黄芪当归主要活性成分抗血管平滑肌细胞增殖和迁移的作用

Effects of main active components of Astragalus membranaceus and Angelica sinensis combination on VSMCs proliferation and migration

目的:研究黄芪和当归6种主要活性成分芒柄花素、黄芪皂苷Ⅰ、黄芪甲苷、毛蕊异黄酮、阿魏酸、毛蕊异黄酮苷单用及其配伍对大鼠血管平滑肌细胞(VSMCs)增殖与迁移的影响。
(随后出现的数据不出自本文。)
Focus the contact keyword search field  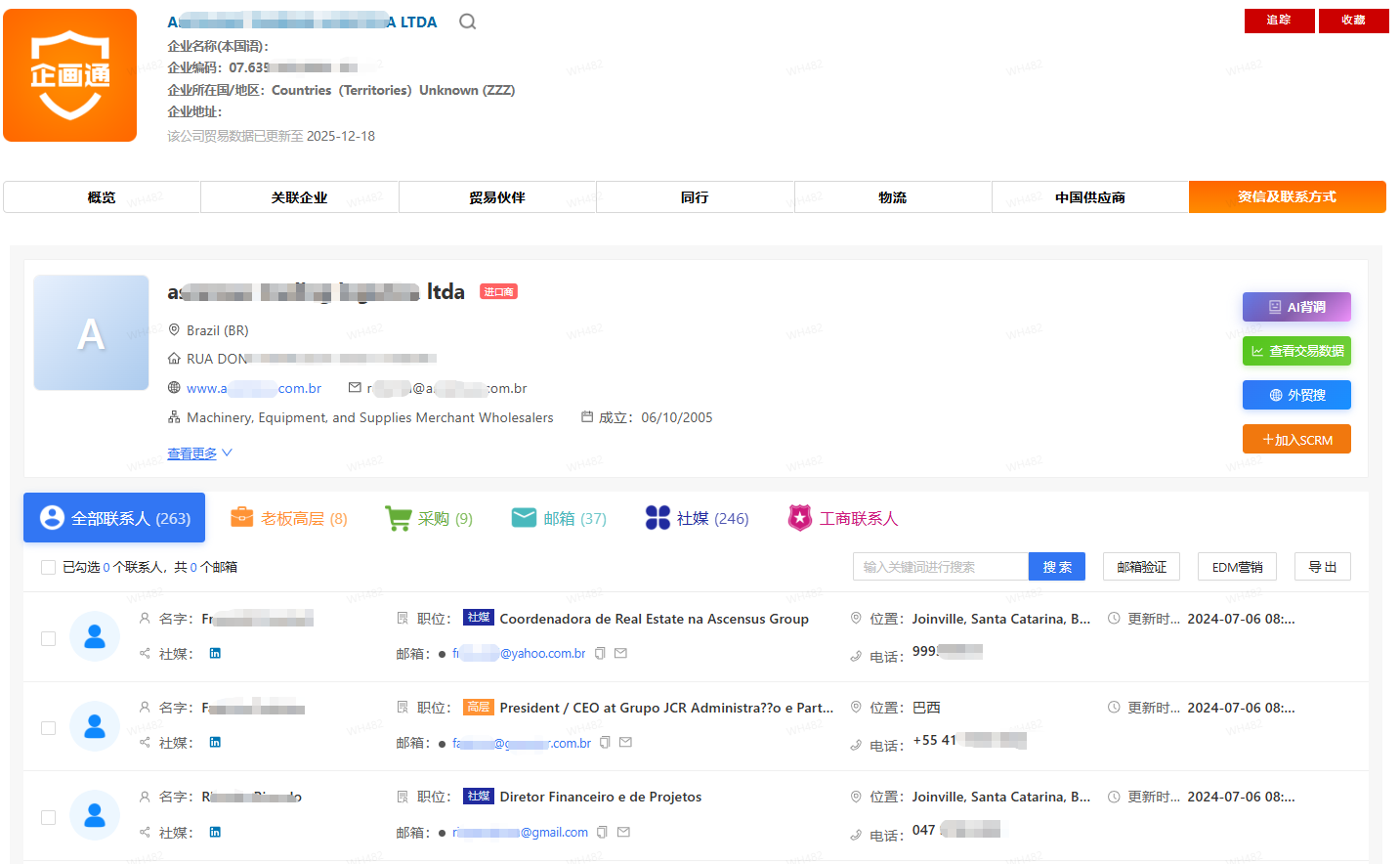pos(940,567)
方法:以血小板衍生生长因子BB(PDGF-BB)诱导VSMCs增殖,随机分为对照组、模型组、各成分单用组、各成分剔除组、六药配伍组。CCK-8检测VSMCs增殖,流式细胞术检测细胞周期,划痕实验检测细胞迁移能力,免疫荧光法检测增殖细胞核抗原(PCNA)、平滑肌α肌动蛋白(α-SMA)、骨桥蛋白(OPN)的表达。结果:各成分单用组(除芒柄花素单用组外)、各成分剔除组、六药配伍组均可显著抑制VSMCs增殖、细胞周期转化、PCNA的表达(P<0.05,P<0.01)。与六药配伍组比较,黄芪皂苷Ⅰ剔除组、黄芪甲苷剔除组、毛蕊异黄酮剔除组细胞增殖抑制率显著降低,增殖指数(PI)、PCNA蛋白表达显著升高(P<0.05,P<0.01);单用黄芪皂苷Ⅰ组、单用毛蕊异黄酮组、单用阿魏酸组、各成分剔除组、六药配伍组均可使细胞迁移降低,α-SMA表达上调,OPN蛋白表达下调(P<0.01),单用毛蕊异黄酮苷组可上调α-SMA表达(P<0.05)。与六药配伍组比较,黄芪皂苷Ⅰ剔除组、黄芪甲苷剔除组、毛蕊异黄酮剔除组均可使细胞迁移率增加,α-SMA表达降低,OPN表达增强(P<0.01);阿魏酸剔除组可使细胞迁移率和OPN表达增加(P<0.01)。结论:黄芪当归主要活性成分配伍对VSMCs表型转化、增殖和迁移的抑制作用强于药物单用,其中黄芪皂苷Ⅰ、黄芪甲苷、毛蕊异黄酮主要起抑制VSMCs增殖和迁移的作用,阿魏酸起抑制VSMCs迁移的作用,毛蕊异黄酮苷可抑制VSMCs增殖。黄芪和当归主要活性成分配伍的作用可能是通过抑制VSMCs表型转化和细胞周期进程而发挥的。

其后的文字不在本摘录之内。